(Stored data)
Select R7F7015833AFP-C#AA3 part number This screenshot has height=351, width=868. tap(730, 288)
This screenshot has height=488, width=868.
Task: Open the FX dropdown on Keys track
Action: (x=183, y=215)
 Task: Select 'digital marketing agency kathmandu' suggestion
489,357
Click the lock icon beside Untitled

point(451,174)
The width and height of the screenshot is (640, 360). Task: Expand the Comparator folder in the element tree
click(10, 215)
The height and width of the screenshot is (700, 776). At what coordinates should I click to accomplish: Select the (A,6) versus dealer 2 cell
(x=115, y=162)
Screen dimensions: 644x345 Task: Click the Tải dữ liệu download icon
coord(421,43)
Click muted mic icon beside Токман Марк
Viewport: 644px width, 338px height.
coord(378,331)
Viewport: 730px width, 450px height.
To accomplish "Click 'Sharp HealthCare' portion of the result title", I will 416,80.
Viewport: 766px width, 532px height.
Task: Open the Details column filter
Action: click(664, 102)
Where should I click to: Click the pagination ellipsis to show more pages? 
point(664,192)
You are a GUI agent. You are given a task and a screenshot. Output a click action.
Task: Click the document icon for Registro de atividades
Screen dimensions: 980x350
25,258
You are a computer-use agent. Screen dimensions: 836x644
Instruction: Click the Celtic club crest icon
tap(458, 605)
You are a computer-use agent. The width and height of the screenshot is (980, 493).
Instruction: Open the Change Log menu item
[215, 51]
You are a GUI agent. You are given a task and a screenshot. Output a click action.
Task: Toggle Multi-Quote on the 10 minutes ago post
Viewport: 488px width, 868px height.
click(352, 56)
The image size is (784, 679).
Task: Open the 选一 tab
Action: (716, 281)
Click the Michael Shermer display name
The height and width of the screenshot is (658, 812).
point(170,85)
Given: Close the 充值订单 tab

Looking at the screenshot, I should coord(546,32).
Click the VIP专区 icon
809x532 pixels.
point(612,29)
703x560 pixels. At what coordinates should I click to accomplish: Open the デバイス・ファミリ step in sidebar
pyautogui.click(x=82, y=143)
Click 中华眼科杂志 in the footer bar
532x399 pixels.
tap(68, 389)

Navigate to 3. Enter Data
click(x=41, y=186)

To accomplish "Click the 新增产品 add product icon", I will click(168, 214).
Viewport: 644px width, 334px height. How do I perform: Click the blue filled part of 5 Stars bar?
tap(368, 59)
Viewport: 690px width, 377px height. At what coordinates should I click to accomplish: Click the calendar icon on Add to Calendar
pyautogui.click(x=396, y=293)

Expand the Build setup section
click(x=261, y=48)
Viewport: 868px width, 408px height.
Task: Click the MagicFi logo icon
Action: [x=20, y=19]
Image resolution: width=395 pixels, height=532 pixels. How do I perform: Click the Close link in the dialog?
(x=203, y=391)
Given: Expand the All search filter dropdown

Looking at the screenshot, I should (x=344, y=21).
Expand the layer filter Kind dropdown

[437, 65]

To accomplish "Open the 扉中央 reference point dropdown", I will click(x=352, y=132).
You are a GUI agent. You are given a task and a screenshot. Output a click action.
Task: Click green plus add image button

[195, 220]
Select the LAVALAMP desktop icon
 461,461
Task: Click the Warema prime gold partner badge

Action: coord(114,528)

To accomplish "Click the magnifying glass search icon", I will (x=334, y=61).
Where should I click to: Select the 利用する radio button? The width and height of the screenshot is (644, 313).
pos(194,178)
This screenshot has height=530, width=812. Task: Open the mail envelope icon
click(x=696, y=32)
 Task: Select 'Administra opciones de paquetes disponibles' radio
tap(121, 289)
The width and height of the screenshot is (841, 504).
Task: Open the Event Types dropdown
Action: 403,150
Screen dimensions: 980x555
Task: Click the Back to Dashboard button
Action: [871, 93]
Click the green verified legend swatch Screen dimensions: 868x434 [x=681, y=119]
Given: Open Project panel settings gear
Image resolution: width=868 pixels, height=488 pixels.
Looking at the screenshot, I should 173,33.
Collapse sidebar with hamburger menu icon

▶ _WHAT YOU WILL DO_
Reproduce each entry above character for character.

▶ _PROBLEM SOLUTION_
Select R7F7015833AFP-C#AA3 part number This screenshot has height=351, width=868. tap(730, 288)
This screenshot has height=488, width=868.
Task: Open the FX dropdown on Keys track
Action: (x=183, y=215)
 Task: Select 'digital marketing agency kathmandu' suggestion
489,357
Click the lock icon beside Untitled

point(451,174)
The width and height of the screenshot is (640, 360). Task: Expand the Comparator folder in the element tree
click(10, 215)
The height and width of the screenshot is (700, 776). At what coordinates should I click to accomplish: Select the (A,6) versus dealer 2 cell
(x=115, y=162)
Screen dimensions: 644x345 Task: Click the Tải dữ liệu download icon
coord(421,43)
Click muted mic icon beside Токман Марк
Viewport: 644px width, 338px height.
coord(378,331)
Viewport: 730px width, 450px height.
To accomplish "Click 'Sharp HealthCare' portion of the result title", I will 416,80.
Viewport: 766px width, 532px height.
Task: Open the Details column filter
Action: click(664, 102)
Where should I click to: Click the pagination ellipsis to show more pages? 
point(664,192)
You are a GUI agent. You are given a task and a screenshot. Output a click action.
Task: Click the document icon for Registro de atividades
Screen dimensions: 980x350
25,258
You are a computer-use agent. Screen dimensions: 836x644
Instruction: Click the Celtic club crest icon
tap(458, 605)
You are a computer-use agent. The width and height of the screenshot is (980, 493).
Instruction: Open the Change Log menu item
[215, 51]
You are a GUI agent. You are given a task and a screenshot. Output a click action.
Task: Toggle Multi-Quote on the 10 minutes ago post
Viewport: 488px width, 868px height.
click(352, 56)
The image size is (784, 679).
Task: Open the 选一 tab
Action: (716, 281)
Click the Michael Shermer display name
The height and width of the screenshot is (658, 812).
point(170,85)
Given: Close the 充值订单 tab

Looking at the screenshot, I should coord(546,32).
Click the VIP专区 icon
809x532 pixels.
point(612,29)
703x560 pixels. At what coordinates should I click to accomplish: Open the デバイス・ファミリ step in sidebar
pyautogui.click(x=82, y=143)
Click 中华眼科杂志 in the footer bar
532x399 pixels.
tap(68, 389)

Navigate to 3. Enter Data
click(x=41, y=186)

To accomplish "Click the 新增产品 add product icon", I will click(168, 214).
Viewport: 644px width, 334px height. How do I perform: Click the blue filled part of 5 Stars bar?
tap(368, 59)
Viewport: 690px width, 377px height. At what coordinates should I click to accomplish: Click the calendar icon on Add to Calendar
pyautogui.click(x=396, y=293)

Expand the Build setup section
click(x=261, y=48)
Viewport: 868px width, 408px height.
Task: Click the MagicFi logo icon
Action: [x=20, y=19]
Image resolution: width=395 pixels, height=532 pixels. How do I perform: Click the Close link in the dialog?
(x=203, y=391)
Given: Expand the All search filter dropdown

Looking at the screenshot, I should (x=344, y=21).
Expand the layer filter Kind dropdown

[437, 65]

To accomplish "Open the 扉中央 reference point dropdown", I will click(x=352, y=132).
You are a GUI agent. You are given a task and a screenshot. Output a click action.
Task: Click green plus add image button

[195, 220]
Select the LAVALAMP desktop icon
 461,461
Task: Click the Warema prime gold partner badge

Action: coord(114,528)

To accomplish "Click the magnifying glass search icon", I will (x=334, y=61).
Where should I click to: Select the 利用する radio button? The width and height of the screenshot is (644, 313).
pos(194,178)
This screenshot has height=530, width=812. Task: Open the mail envelope icon
click(x=696, y=32)
 Task: Select 'Administra opciones de paquetes disponibles' radio
tap(121, 289)
The width and height of the screenshot is (841, 504).
Task: Open the Event Types dropdown
Action: 403,150
Screen dimensions: 980x555
Task: Click the Back to Dashboard button
Action: [871, 93]
Click the green verified legend swatch Screen dimensions: 868x434 [x=681, y=119]
Given: Open Project panel settings gear
Image resolution: width=868 pixels, height=488 pixels.
Looking at the screenshot, I should 173,33.
Collapse sidebar with hamburger menu icon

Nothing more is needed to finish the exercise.